Web hosting eligibility rumblings

I hear a rumor that the SLD is going to start doing cost allocation for Web hosting the same way they do it for servers. Ick.

First, I have to say that the SLD has to do something because of the "value-added" Web hosts have been providing unrealistic cost allocations.

"Value-added" Web hosts are a good thing: districts pay extra to get a prefab structure for their content. You want teacher homework pages? OK, here are some templates to choose from, and the permissions scheme is set up to allow teachers to publish only to their own pages. Sports schedules? Yup, there's a module for that. So these value-added Web hosts make it easy to have a current, useful Web site. Many of my clients use them, and most are very happy.

But let's get real about the cost allocation figures. Go to any normal Web hosting site(1&1, GoDaddy, etc.), and the costs range from $3-$30 per month, depending on features, etc. You would be hard-pressed to find a hosting plan that costs more than $20 without ineligible features like databases, e-commerce, etc. That's $240 per year.
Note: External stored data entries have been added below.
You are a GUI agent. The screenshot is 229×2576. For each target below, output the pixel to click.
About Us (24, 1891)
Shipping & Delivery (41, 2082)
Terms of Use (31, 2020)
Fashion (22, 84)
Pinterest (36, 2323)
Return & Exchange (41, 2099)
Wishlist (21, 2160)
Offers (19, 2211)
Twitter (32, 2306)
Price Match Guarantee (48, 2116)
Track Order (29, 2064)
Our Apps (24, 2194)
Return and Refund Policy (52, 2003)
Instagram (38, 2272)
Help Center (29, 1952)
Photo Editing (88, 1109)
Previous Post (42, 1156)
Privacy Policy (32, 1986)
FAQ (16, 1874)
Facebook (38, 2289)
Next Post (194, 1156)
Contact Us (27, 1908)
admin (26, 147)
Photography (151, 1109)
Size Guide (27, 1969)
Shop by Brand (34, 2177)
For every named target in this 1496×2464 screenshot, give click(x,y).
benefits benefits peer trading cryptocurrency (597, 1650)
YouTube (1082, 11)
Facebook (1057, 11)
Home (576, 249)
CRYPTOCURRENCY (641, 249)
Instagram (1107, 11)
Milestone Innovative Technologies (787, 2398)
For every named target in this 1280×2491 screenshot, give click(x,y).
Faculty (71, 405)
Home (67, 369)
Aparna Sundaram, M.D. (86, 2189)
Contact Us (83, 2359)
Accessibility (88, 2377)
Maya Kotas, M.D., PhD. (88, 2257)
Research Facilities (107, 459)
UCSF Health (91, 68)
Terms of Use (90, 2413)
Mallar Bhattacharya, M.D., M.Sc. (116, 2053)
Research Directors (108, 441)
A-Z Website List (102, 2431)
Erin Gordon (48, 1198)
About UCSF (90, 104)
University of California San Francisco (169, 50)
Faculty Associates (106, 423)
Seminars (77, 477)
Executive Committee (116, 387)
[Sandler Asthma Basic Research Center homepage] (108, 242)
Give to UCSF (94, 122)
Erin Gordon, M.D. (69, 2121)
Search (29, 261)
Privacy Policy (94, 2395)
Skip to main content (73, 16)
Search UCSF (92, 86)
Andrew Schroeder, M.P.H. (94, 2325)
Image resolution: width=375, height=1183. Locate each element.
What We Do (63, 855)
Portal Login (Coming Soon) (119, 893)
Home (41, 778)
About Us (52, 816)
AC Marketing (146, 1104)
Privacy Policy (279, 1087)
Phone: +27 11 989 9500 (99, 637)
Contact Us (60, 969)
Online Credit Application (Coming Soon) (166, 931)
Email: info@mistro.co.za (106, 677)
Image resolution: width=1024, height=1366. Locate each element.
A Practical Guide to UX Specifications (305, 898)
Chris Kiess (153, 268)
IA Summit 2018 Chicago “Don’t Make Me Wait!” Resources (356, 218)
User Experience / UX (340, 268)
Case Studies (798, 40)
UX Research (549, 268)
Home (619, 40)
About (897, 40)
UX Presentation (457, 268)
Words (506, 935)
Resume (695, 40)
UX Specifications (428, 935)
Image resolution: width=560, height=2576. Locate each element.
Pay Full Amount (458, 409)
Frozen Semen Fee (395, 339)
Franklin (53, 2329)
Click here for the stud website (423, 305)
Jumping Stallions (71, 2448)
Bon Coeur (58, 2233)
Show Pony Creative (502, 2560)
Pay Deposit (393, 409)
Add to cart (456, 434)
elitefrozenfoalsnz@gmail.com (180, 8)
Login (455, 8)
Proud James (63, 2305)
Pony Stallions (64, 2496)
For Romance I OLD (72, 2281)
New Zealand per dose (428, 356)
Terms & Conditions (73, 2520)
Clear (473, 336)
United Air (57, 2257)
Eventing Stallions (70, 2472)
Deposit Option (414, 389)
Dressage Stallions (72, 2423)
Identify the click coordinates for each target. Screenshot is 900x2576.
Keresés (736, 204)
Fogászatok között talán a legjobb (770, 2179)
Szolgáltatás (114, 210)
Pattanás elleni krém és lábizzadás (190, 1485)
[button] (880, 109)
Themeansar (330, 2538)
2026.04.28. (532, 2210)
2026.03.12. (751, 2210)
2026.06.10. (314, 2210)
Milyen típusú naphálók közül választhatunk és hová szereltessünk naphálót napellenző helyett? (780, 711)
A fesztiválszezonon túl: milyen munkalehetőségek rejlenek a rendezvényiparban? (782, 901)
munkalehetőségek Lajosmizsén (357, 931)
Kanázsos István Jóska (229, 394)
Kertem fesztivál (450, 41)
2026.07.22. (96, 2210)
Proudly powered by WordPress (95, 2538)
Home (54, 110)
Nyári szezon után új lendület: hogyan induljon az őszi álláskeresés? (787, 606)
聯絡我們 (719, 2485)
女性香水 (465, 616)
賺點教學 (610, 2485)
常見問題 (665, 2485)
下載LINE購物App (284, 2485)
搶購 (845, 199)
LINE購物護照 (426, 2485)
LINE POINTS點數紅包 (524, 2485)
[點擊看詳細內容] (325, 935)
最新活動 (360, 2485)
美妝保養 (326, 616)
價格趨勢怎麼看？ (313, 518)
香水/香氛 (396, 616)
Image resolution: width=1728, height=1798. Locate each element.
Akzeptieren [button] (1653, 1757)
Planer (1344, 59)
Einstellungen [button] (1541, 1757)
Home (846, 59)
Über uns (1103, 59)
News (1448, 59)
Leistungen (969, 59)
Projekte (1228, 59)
Meanwhile, the cheapest value-added host I've seen is $2400 per year. Some are running well over $10,000. [Hey, if that's what it takes to get staff to update the site regularly, it's worth the money, and a lot cheaper than hiring a Webmaster.] So the vast majority of the cost comes from the content management system and the service, right? But the value-added hosts claim that 84%-100% of the cost is for Web hosting. I guess the SLD has finally had enough of that.

This new cost allocation guide isn't good, though. They're saying that if you offer a combination of eligible and ineligible services, you divide the number of eligible services by the total number of services. Most value-added Web hosts would be 50% eligible: 1 eligible service (Web hosting) and 1 ineligible service (content management). If they also offer email, now they're 67% percent eligible, since they now have 2 eligible services.

So why is that bad? Well, for one thing, 50% of some of the more expensive value-added hosts is still too much. For another, it makes ASPs 50% eligible. Schools that are paying for Web-based fiscal systems would be able to claim 1 eligible service (Web hosting) and 1 ineligible service (application hosting). Now a $30,000 piece of software with a hosting cost of less than $1,000 will be eligible for E-Rate funding on $15,000 of the cost.

A better solution? Perhaps the brightline that the FCC has mentioned, but never implemented. Give a school district E-Rate funding on up to $1,000 for Web hosting. Or to reduce the howls from the larger districts, make it $1 per student. That way the E-Rate doesn't end up paying for lots of Web-based applications.